Details | |
---|---|
Target OS: | Ubuntu* 16.04 LTS |
Programming Language | Python |
Time to complete: | 30 min |
The monitoring of manufacturing equipment is vital to any industrial process. Sometimes it is critical that equipment be monitored in real-time for faults and anomalies to prevent damage and correlate equipment behavior faults to production line issues. Fault detection is the pre-cursor to predictive maintenance.
This reference implementation covers the basic implementation of FFT, Logistic Regression, K-Means clustering, GMM. It also shows how FFT is helpful in Feature engineering of vibrational data of a machine.
There are several methods which don't require training of a neural network to be able to detect failures, starting with the most basic (FFT), to the most complex (Gaussian Mixture Model). These have the advantage of being able to be re-used with minor modifications on different data streams, and don't require a lot of known previously classified data (unlike neural nets). In fact, some of these methods can be used to classify data in order to train DNNs.

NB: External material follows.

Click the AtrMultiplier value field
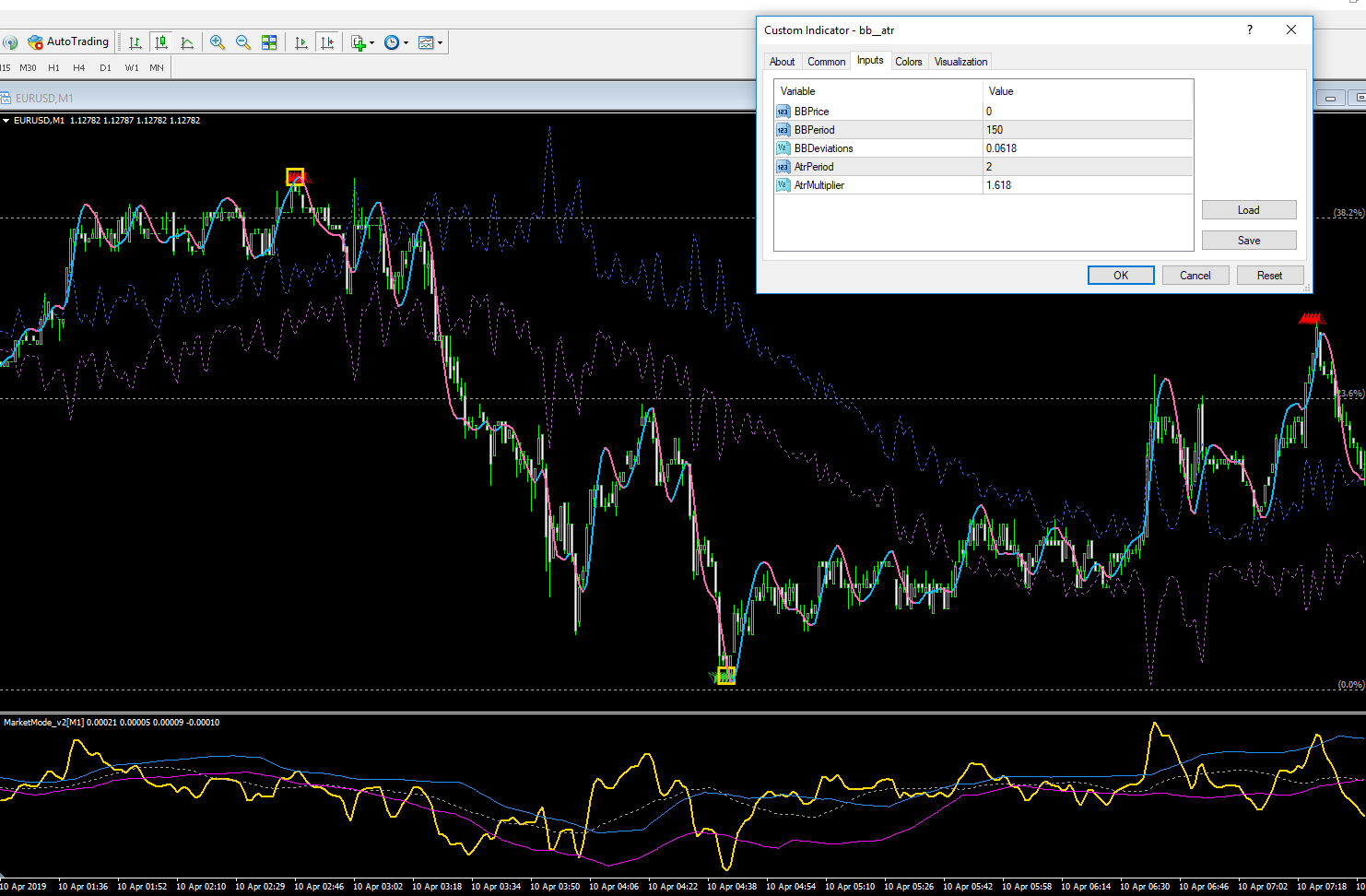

- Tested on the TANK AIoT Dev Kit
- Ubuntu* 16.04
- Python 3.5 with the following libraries:
- numpy
- pandas
- matplotlib.pyplot
- sklearn
- scipy
-
Download the Bearing Data Set at https://ti.arc.nasa.gov/tech/dash/groups/pcoe/prognostic-data-repository/
-
Extract the zip format of data into respective folder named 1st_test/2nd_test.
-
Make sure you have the following libraries:
- numpy
- pandas
- matplotlib.pyplot
- sklearn
- scipy
-
Download the code.
-
Make sure all the code and data are in one directory.
Open the example in console or any python supported IDE (for example Spyder). Set the working directory where your code and dataset is stored.
There are 4 samples: FFT, Logistic Regression, Kmeans, GMM. For each one of these, one or multiple files are available to execute.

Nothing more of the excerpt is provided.